# [SUPPLIED MATERIAL]
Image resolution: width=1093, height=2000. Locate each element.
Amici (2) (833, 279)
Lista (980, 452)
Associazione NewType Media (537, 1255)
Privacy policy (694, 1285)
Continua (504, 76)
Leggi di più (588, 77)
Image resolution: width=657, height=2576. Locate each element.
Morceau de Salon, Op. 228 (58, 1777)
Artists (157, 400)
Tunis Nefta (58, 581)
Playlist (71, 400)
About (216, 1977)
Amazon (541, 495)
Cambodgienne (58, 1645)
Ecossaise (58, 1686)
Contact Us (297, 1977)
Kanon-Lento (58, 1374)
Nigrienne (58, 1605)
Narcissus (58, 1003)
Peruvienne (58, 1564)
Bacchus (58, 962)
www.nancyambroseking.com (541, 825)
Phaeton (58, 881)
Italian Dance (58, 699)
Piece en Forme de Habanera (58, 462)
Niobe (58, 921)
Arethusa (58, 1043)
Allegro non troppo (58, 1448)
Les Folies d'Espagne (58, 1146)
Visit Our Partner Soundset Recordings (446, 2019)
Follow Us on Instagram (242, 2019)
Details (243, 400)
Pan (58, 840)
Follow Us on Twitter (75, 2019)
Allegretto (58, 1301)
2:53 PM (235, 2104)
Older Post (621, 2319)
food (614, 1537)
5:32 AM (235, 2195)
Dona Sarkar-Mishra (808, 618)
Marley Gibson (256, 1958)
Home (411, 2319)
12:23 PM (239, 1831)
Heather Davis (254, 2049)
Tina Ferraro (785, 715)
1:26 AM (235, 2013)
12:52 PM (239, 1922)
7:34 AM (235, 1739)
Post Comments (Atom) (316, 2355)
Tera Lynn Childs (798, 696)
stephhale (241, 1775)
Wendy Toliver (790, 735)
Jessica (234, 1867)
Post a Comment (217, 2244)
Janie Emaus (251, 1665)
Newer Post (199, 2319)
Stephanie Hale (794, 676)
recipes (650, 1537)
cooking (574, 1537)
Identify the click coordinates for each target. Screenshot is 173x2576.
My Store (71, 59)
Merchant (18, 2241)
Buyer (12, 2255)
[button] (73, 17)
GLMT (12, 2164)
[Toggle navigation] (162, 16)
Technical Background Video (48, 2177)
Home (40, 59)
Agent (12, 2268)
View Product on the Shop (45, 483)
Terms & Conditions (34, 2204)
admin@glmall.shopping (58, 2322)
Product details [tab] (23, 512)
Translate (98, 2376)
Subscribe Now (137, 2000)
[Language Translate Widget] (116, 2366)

# [TASK REQUIREMENTS]
Rewrite the part of the material that opens with the line containing "Allegretto (58, 1301)" and runs through the end of the material, replacing "Subscribe Now" with "Sign Up" and leaving everything else unchanged.

# [EXERCISE ANSWER]
Allegretto (58, 1301)
2:53 PM (235, 2104)
Older Post (621, 2319)
food (614, 1537)
5:32 AM (235, 2195)
Dona Sarkar-Mishra (808, 618)
Marley Gibson (256, 1958)
Home (411, 2319)
12:23 PM (239, 1831)
Heather Davis (254, 2049)
Tina Ferraro (785, 715)
1:26 AM (235, 2013)
12:52 PM (239, 1922)
7:34 AM (235, 1739)
Post Comments (Atom) (316, 2355)
Tera Lynn Childs (798, 696)
stephhale (241, 1775)
Wendy Toliver (790, 735)
Jessica (234, 1867)
Post a Comment (217, 2244)
Janie Emaus (251, 1665)
Newer Post (199, 2319)
Stephanie Hale (794, 676)
recipes (650, 1537)
cooking (574, 1537)
Identify the click coordinates for each target. Screenshot is 173x2576.
My Store (71, 59)
Merchant (18, 2241)
Buyer (12, 2255)
[button] (73, 17)
GLMT (12, 2164)
[Toggle navigation] (162, 16)
Technical Background Video (48, 2177)
Home (40, 59)
Agent (12, 2268)
View Product on the Shop (45, 483)
Terms & Conditions (34, 2204)
admin@glmall.shopping (58, 2322)
Product details [tab] (23, 512)
Translate (98, 2376)
Sign Up (137, 2000)
[Language Translate Widget] (116, 2366)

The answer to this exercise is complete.